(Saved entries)

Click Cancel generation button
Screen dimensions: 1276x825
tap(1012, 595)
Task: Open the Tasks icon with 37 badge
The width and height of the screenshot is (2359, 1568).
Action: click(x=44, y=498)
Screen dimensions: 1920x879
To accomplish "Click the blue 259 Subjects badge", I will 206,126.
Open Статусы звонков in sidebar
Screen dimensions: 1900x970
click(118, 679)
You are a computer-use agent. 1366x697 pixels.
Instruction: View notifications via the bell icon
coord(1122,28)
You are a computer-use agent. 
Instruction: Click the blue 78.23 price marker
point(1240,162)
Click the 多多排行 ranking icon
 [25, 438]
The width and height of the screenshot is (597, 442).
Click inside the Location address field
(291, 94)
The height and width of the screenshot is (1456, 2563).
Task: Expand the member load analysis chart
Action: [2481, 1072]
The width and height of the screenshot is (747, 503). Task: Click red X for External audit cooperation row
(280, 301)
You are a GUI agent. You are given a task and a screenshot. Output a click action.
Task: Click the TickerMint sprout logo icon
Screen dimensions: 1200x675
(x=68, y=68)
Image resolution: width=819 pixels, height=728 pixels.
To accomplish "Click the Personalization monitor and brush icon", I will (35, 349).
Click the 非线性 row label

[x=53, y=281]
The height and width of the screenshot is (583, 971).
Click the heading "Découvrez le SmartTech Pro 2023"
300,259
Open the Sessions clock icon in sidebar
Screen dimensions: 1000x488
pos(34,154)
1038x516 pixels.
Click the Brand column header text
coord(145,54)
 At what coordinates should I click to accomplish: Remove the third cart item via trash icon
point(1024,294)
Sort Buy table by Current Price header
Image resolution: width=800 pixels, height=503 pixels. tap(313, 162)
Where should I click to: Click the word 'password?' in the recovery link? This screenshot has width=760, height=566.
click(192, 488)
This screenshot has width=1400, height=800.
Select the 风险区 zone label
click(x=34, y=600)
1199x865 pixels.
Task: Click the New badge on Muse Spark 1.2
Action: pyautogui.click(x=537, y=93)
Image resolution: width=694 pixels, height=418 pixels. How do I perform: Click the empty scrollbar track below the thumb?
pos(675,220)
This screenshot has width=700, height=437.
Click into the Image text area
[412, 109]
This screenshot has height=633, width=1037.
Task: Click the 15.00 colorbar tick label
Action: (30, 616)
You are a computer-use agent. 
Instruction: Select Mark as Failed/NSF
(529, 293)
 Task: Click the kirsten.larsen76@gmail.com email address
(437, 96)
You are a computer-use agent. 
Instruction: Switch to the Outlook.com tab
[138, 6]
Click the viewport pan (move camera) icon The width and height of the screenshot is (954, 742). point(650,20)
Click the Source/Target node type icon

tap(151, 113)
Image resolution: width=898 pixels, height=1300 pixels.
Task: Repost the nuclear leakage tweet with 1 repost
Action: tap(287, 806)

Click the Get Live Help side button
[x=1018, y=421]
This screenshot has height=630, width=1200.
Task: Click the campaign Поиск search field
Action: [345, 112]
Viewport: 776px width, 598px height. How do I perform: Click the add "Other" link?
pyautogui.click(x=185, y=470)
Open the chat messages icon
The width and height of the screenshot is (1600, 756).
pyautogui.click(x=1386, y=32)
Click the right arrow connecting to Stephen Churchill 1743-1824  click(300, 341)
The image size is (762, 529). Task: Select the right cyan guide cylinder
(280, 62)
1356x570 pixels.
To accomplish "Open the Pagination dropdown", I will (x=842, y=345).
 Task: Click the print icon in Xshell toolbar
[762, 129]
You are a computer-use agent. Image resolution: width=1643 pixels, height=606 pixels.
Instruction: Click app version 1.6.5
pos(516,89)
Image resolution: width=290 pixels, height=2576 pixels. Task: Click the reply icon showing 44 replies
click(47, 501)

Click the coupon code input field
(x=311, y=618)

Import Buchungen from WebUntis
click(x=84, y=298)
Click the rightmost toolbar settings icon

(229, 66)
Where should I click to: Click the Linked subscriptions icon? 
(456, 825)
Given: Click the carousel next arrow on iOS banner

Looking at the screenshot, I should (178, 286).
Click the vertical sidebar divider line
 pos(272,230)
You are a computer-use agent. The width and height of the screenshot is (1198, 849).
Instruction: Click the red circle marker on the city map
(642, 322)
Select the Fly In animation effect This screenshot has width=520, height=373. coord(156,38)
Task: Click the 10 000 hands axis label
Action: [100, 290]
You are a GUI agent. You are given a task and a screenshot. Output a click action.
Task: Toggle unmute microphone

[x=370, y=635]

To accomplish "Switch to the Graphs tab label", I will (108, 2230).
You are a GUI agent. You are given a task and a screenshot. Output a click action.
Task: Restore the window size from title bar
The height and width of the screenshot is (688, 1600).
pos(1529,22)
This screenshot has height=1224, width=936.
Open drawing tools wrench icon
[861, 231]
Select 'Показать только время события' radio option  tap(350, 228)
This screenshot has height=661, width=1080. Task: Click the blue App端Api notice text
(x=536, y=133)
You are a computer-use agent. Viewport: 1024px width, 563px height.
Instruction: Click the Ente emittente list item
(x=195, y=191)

#### Your task:
Above are some records; copy exactly the lines from the one with "At what coordinates" through the one with "This screenshot has width=1400, height=800.", both included, and no others.

#### Answer section:
 At what coordinates should I click to accomplish: Remove the third cart item via trash icon
point(1024,294)
Sort Buy table by Current Price header
Image resolution: width=800 pixels, height=503 pixels. tap(313, 162)
Where should I click to: Click the word 'password?' in the recovery link? This screenshot has width=760, height=566.
click(192, 488)
This screenshot has width=1400, height=800.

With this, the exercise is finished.